Patrizia, 42 anni: «Gli ultimi 5 anni sono stati una specie di discesa agli inferi: è mancata mia mamma, ho avuto una paralisi facciale dovuta allo stress, sono stata licenziata durante la pandemia. E ho perso il bimbo che aspettavo. Un giorno mi sono svegliata così stremata che ho capito che dovevo chiedere aiuto. Mi sono rivolta a una onlus e ho iniziato un percorso per ritrovarmi e ricominciare, fatto di ascolto e orientamento professionale. Il workshop fa parte di questo mio cammino speciale. Il momento più bello? Quando gli esperti ci hanno insegnato a raccontarci, sottolineando le nostre qualità, una competenza fondamentale nel lavoro. Non sono mai stata molto brava a parlare di me, ora ho capito che posso, anzi devo, aprirmi. Perché tutti i punti di vista sono preziosi, anche il mio».

Non ho più paura di sbagliare

Nara, 43 anni: «Se il destino scombina i tuoi piani, rimettiti sui libri… Nel mio caso la sorte ha il volto del Covid, che ha sconvolto il sogno di sempre. Nel dicembre del 2019 sono atterrata a Milano con mio figlio adolescente dal Brasile, dove ho lasciato un impiego in banca che odiavo.
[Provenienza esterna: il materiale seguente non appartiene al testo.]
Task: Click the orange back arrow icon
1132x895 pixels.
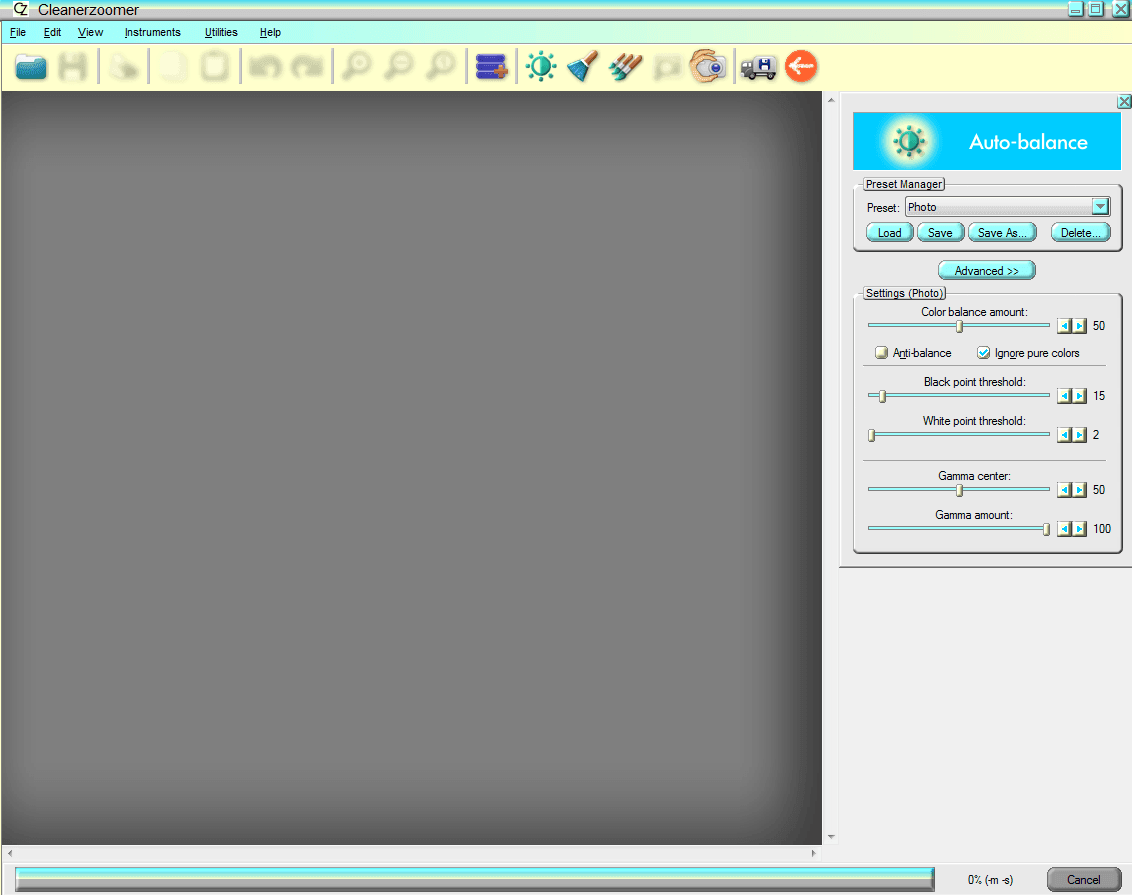Action: pyautogui.click(x=801, y=67)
Milano doveva essere solo una tappa sulla rotta per Londra, ma la pandemia mi ha bloccata. Non sapevo abbastanza la lingua per trovare un impiego e i risparmi si sono esauriti. Così sono tornata a studiare: italiano, prima di tutto, e poi web marketing. E con la voglia di imparare ho partecipato anche al vostro incontro. La parte più bella? Quando ci hanno spronate a parlare dei momenti bui e dei nostri errori: la società tende a farceli cancellare, a rimuoverli, ma poi loro restano lì, come delle catene che ci imbrigliano. Invece, è proprio analizzando gli sbagli fatti che si può ricominciare».

Adesso riparto da me

Laura, 65 anni: «Non ho mai pensato a me. Ho sussurrato proprio questa frase alla fine del vostro workshop. Ed ero quasi commossa. Faccio parte di quella generazione di donne cresciute all’ombra degli altri, abituate a rimboccarsi le maniche. Prima i soldi che non bastavano mai, poi un figlio disabile e ancora un matrimonio che non aveva più nulla da dire. Da qualche mese avevo capito che non potevo proseguire così, eppure non avevo le forze per cambiare. Ascoltare le testimonianze di donne che hanno ricominciato da zero in un Paese straniero, hanno denunciato un compagno violento o si sono inventate una professione diversa mi ha regalato una carica unica. Ho capito che tutto è possibile e il passo fondamentale è partire da me. Qualche giorno fa ho prenotato la prima seduta dalla psicologa: voglio stare bene, finalmente».